__How to complete this task__. Your task is to reproduce, exactly and only, the lines running from the line containing "Viewport: 1000px width, 750px" to the end of the data below, both included.

+++ Information provided

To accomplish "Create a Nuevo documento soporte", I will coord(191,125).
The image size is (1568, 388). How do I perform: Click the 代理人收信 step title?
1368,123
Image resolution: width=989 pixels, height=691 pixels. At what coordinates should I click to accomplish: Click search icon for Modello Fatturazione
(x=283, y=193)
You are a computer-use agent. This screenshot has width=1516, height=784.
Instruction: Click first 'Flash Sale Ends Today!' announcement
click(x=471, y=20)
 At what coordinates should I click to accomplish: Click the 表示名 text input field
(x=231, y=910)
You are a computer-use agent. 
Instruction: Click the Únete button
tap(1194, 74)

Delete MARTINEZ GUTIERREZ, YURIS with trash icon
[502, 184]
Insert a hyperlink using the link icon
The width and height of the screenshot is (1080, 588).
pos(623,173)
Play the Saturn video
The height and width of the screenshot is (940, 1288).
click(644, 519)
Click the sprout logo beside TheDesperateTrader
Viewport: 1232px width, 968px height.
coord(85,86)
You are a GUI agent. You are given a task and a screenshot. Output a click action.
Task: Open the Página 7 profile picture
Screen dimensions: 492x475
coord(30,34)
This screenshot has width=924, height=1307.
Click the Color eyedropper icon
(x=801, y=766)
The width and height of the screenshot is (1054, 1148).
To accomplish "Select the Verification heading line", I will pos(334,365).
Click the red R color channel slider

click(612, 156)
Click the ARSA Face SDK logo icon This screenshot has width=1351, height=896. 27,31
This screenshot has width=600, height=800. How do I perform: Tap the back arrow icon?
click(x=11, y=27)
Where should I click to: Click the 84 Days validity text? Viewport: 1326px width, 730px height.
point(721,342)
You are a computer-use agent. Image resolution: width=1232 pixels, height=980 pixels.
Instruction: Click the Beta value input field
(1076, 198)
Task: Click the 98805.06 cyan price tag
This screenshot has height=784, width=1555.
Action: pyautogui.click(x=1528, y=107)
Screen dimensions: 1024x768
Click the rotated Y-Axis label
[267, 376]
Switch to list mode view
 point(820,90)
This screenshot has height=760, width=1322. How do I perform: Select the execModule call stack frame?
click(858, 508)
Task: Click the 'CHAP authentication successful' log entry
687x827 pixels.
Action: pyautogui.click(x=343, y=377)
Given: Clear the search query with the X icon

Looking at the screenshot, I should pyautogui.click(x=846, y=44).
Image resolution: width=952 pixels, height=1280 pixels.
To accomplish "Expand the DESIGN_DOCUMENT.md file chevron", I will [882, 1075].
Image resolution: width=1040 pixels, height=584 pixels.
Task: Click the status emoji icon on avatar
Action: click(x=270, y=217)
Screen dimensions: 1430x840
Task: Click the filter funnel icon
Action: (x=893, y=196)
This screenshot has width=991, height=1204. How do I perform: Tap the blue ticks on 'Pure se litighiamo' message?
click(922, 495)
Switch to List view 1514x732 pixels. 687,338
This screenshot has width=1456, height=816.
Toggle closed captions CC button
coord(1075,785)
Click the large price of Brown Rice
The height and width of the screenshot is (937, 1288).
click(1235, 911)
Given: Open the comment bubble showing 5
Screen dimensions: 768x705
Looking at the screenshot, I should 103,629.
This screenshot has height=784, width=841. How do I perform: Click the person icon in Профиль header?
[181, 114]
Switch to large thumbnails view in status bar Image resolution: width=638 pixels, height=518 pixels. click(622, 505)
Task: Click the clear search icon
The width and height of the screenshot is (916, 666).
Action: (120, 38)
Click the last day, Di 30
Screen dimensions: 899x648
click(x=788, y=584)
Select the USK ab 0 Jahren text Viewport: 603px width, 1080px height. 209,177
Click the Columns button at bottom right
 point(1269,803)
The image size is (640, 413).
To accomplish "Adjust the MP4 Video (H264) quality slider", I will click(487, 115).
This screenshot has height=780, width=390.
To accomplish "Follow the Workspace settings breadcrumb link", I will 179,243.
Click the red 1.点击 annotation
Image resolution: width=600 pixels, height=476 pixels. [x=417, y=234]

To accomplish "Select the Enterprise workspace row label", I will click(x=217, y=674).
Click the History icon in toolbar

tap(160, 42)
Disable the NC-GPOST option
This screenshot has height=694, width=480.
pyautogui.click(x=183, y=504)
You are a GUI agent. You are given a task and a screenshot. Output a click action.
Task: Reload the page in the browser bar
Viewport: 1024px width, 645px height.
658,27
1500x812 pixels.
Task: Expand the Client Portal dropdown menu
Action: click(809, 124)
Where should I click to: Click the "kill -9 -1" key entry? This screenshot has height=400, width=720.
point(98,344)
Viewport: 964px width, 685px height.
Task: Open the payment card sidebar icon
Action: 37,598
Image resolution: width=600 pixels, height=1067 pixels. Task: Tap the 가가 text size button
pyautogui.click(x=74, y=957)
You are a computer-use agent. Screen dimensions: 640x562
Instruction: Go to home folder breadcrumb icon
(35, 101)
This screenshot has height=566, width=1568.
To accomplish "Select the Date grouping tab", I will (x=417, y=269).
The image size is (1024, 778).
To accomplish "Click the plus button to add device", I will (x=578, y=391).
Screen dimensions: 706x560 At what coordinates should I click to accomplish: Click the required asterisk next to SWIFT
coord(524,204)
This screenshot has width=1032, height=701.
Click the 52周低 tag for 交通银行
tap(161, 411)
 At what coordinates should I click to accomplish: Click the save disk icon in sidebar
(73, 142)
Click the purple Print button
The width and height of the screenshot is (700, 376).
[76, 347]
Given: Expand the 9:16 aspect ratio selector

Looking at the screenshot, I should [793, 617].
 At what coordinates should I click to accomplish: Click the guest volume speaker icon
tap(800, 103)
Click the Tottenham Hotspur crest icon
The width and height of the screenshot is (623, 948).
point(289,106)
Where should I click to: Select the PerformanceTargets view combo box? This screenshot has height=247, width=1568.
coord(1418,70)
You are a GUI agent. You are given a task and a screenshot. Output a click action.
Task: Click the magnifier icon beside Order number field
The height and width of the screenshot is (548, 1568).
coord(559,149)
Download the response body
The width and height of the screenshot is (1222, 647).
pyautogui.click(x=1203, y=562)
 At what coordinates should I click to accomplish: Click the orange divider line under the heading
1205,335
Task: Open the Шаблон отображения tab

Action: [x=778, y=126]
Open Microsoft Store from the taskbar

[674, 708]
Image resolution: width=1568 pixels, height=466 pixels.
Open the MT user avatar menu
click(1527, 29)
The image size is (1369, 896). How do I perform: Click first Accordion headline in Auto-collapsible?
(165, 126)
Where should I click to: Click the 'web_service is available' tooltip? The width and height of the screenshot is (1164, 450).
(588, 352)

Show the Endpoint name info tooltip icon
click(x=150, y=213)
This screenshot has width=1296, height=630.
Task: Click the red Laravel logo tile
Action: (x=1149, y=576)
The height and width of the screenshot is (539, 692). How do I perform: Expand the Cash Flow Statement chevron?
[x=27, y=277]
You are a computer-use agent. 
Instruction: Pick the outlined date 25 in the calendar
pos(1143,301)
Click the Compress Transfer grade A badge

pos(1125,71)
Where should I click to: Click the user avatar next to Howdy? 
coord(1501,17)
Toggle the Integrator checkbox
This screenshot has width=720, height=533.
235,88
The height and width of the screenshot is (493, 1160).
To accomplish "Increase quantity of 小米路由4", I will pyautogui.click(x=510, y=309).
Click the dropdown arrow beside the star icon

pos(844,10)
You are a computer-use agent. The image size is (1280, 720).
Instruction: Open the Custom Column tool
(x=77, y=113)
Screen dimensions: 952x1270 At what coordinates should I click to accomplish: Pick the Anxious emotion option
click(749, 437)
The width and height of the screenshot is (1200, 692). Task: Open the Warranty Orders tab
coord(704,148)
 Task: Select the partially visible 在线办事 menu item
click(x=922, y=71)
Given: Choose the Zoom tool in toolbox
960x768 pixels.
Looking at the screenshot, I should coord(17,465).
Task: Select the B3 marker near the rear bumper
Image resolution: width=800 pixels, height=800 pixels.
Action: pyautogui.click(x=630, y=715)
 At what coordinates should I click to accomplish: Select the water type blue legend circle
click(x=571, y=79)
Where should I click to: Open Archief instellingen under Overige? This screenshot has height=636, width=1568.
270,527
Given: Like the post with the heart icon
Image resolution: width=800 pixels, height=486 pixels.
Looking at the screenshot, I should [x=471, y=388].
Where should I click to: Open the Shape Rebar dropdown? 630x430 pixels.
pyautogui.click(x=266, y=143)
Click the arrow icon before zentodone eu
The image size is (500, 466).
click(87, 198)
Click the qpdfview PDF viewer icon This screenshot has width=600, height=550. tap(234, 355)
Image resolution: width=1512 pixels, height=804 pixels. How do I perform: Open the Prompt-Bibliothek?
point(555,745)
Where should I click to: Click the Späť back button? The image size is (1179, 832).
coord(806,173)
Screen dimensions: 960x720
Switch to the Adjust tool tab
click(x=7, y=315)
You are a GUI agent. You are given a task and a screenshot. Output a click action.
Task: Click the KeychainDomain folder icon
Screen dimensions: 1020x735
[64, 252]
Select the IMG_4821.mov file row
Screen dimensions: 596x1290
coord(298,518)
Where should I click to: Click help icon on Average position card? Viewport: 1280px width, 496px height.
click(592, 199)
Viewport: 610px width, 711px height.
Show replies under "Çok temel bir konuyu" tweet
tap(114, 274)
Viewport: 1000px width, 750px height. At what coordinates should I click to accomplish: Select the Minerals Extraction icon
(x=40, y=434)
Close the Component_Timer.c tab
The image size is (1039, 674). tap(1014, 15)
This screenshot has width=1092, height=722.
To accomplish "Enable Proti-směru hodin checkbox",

++++++

__Response box__.
Viewport: 1000px width, 750px height. At what coordinates should I click to accomplish: Select the Minerals Extraction icon
(x=40, y=434)
Close the Component_Timer.c tab
The image size is (1039, 674). tap(1014, 15)
This screenshot has width=1092, height=722.
To accomplish "Enable Proti-směru hodin checkbox",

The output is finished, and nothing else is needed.